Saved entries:
· · · · · · ·
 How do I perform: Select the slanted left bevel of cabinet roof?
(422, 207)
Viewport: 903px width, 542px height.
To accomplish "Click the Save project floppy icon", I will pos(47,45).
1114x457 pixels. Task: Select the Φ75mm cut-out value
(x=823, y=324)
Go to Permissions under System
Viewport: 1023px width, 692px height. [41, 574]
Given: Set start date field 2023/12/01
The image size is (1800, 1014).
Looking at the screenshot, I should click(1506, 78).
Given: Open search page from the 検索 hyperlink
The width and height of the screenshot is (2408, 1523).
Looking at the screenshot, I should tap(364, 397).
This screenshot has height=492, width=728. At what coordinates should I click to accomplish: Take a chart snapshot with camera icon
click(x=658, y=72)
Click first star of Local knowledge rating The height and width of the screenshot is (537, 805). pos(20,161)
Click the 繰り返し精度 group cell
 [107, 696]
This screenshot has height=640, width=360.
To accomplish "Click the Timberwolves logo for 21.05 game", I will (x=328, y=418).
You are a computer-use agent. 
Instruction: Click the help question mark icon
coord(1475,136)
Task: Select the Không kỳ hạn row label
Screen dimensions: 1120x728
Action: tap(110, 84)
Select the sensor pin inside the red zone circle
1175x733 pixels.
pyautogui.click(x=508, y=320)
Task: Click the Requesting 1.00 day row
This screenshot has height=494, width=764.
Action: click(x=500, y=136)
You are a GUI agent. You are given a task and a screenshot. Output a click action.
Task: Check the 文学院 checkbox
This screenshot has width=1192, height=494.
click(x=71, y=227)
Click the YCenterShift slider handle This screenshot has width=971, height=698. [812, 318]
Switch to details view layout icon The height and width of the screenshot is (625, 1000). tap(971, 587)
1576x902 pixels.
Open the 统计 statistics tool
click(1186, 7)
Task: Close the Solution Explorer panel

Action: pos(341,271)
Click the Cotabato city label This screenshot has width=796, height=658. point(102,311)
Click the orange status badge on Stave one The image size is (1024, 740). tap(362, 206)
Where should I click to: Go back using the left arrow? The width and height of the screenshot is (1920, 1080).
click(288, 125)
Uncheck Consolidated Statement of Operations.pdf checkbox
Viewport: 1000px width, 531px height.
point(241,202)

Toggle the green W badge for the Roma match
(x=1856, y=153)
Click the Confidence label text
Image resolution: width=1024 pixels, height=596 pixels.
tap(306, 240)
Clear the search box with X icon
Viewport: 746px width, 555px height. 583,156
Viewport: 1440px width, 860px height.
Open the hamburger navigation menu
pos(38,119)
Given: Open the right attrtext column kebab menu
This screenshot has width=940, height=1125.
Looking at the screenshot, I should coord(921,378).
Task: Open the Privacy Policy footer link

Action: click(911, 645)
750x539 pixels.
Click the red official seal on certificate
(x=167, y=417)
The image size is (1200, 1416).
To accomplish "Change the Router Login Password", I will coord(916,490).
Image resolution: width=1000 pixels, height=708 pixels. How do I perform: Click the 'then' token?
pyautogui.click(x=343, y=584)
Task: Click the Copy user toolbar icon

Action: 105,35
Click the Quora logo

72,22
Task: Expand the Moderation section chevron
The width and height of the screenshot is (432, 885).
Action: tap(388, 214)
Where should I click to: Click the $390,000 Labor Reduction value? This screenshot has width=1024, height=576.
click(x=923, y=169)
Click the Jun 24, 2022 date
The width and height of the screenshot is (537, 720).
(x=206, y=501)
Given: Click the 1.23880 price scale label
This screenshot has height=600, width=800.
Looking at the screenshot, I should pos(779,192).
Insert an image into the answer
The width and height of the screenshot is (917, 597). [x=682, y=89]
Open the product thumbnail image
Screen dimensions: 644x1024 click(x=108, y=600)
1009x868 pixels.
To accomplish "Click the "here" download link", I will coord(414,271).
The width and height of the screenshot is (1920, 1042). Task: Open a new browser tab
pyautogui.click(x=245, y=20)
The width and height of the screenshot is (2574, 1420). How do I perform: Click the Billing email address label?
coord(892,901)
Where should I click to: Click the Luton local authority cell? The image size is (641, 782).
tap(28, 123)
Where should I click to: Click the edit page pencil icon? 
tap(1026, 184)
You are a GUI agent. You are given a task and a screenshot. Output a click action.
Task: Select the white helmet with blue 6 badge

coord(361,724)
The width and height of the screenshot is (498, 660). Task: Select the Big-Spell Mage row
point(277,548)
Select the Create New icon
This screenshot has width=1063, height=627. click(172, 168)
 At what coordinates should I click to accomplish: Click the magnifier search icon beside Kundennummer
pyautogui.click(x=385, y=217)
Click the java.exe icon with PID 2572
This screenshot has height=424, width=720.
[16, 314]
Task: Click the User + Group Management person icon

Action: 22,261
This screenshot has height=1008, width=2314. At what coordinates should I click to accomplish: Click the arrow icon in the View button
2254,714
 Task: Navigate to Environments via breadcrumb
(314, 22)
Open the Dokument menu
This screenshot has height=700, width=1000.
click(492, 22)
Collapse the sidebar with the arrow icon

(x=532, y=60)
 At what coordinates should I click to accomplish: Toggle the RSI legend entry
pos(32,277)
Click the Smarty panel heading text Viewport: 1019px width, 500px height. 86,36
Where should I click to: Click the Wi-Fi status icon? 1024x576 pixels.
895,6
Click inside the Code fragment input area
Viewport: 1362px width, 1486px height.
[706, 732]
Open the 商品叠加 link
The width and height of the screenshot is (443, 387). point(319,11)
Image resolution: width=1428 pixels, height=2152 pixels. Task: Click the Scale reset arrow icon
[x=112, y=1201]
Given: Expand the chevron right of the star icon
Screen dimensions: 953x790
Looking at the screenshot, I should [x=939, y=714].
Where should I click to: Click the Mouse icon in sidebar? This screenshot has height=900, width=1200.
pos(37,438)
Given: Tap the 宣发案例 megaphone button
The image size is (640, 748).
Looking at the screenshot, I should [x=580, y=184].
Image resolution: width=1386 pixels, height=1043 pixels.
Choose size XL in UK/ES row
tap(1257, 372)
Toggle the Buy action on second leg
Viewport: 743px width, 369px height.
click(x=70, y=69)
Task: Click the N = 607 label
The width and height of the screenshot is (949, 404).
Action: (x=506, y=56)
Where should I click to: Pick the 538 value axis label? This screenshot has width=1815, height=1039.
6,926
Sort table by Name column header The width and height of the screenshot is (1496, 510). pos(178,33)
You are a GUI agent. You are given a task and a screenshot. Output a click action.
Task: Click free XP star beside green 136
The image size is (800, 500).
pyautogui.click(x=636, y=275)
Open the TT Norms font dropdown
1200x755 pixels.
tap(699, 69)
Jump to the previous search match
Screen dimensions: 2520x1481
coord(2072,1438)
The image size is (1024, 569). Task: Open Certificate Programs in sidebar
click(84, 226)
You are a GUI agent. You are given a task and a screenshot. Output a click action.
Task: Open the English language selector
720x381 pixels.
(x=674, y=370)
· · · · · · ·
EXERCISE:
Go through the entries above, and wherever a line holds the word "chevron", copy that line.

OUTPUT FOR THIS TASK:
Task: Expand the Moderation section chevron
Given: Expand the chevron right of the star icon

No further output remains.